LISTED ENTRIES ::
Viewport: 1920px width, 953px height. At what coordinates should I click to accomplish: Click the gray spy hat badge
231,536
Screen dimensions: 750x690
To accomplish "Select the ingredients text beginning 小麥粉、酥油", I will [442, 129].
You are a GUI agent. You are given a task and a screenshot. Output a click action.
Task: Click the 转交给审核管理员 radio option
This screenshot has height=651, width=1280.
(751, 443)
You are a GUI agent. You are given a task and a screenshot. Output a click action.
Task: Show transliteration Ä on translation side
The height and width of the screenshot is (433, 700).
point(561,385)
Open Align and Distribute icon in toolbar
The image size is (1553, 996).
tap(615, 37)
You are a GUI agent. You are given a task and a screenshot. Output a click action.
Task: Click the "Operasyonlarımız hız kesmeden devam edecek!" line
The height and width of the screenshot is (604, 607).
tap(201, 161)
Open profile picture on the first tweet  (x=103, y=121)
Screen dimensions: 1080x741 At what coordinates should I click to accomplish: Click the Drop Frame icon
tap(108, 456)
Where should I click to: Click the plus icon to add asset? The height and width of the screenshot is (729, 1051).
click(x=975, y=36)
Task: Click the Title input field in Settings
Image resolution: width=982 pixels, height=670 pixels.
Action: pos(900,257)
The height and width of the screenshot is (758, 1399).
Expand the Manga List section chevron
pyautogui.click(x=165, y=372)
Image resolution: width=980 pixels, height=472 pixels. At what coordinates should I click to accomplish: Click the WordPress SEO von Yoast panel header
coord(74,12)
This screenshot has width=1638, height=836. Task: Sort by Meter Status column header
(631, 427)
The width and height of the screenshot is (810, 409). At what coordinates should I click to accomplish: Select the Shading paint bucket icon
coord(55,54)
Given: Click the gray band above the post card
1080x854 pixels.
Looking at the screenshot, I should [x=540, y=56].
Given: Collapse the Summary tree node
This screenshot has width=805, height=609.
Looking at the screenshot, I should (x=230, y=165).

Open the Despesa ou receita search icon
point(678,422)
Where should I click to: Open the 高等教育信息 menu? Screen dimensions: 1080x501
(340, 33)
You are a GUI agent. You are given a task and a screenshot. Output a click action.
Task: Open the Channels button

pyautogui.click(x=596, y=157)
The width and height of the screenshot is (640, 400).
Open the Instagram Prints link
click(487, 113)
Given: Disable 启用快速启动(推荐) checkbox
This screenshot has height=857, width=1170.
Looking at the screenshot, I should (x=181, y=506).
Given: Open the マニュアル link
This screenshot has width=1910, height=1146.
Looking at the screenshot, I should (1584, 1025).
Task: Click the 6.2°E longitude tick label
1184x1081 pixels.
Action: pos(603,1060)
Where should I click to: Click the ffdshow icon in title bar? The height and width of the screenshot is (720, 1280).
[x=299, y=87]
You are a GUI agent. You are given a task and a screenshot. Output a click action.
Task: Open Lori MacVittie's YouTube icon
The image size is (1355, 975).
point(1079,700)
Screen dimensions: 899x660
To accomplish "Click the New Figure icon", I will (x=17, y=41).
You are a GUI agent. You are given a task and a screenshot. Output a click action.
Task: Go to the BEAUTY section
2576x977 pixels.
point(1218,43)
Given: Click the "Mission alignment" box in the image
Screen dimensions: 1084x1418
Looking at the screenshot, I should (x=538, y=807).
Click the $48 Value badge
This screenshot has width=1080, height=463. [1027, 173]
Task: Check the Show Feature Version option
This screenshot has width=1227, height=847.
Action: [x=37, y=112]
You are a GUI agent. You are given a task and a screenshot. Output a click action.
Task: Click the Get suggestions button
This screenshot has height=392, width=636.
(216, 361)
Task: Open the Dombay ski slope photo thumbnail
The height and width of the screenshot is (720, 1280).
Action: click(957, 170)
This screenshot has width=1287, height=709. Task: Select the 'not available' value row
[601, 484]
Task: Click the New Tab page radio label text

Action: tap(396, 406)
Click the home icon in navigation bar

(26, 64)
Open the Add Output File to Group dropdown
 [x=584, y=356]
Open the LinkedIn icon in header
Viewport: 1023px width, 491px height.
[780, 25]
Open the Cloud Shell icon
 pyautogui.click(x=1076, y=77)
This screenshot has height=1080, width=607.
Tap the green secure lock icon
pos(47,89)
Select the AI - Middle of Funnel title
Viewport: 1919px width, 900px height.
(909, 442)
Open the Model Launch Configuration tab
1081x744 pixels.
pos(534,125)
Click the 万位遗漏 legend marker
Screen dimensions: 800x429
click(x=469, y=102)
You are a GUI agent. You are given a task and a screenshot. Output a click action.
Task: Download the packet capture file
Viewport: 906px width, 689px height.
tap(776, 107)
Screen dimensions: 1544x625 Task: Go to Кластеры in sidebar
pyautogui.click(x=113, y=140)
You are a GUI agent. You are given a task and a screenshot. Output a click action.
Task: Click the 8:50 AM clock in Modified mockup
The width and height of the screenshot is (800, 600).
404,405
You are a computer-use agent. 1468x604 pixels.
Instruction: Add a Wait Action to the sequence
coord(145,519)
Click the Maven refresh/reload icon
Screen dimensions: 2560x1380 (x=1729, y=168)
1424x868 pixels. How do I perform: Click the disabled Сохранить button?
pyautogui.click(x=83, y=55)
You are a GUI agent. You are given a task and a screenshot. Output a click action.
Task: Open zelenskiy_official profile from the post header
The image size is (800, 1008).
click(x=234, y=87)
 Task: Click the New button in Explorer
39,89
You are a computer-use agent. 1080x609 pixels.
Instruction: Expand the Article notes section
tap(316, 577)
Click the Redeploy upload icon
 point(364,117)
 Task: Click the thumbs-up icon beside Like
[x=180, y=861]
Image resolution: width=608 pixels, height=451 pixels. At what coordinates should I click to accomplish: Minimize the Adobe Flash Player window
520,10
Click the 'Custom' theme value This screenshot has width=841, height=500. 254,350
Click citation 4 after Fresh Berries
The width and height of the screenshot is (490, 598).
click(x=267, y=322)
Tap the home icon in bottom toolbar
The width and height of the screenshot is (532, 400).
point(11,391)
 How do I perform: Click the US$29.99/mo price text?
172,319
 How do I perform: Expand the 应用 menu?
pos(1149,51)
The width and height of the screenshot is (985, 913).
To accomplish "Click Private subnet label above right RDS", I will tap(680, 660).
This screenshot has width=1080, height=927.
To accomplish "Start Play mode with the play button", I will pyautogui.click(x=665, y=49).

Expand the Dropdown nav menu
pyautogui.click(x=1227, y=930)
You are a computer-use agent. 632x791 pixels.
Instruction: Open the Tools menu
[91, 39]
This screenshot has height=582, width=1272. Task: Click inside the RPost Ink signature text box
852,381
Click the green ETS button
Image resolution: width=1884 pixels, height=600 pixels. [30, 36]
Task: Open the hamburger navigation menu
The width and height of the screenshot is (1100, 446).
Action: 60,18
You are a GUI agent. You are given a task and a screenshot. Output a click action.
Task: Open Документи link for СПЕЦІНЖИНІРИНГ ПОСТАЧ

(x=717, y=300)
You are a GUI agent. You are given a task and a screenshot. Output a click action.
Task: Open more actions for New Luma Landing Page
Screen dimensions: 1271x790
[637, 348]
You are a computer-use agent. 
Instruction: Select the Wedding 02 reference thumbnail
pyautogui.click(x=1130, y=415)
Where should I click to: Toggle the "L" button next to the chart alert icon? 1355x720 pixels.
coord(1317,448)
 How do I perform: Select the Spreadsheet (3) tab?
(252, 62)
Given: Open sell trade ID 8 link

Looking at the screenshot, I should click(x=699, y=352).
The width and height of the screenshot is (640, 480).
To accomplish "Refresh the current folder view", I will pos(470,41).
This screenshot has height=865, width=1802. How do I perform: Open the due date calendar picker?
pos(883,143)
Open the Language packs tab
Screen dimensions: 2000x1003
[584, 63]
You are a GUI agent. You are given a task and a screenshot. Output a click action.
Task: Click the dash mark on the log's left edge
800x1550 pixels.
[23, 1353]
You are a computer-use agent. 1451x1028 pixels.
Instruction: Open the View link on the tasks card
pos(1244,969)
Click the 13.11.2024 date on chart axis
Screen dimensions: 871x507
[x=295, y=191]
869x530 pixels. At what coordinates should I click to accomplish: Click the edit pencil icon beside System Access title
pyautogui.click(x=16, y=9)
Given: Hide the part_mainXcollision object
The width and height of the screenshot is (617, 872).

TASK OBJECTIVE :: Count how many lines above carry the word "toolbar". Only the number is required.

SOLUTION TO THE EXERCISE :: 2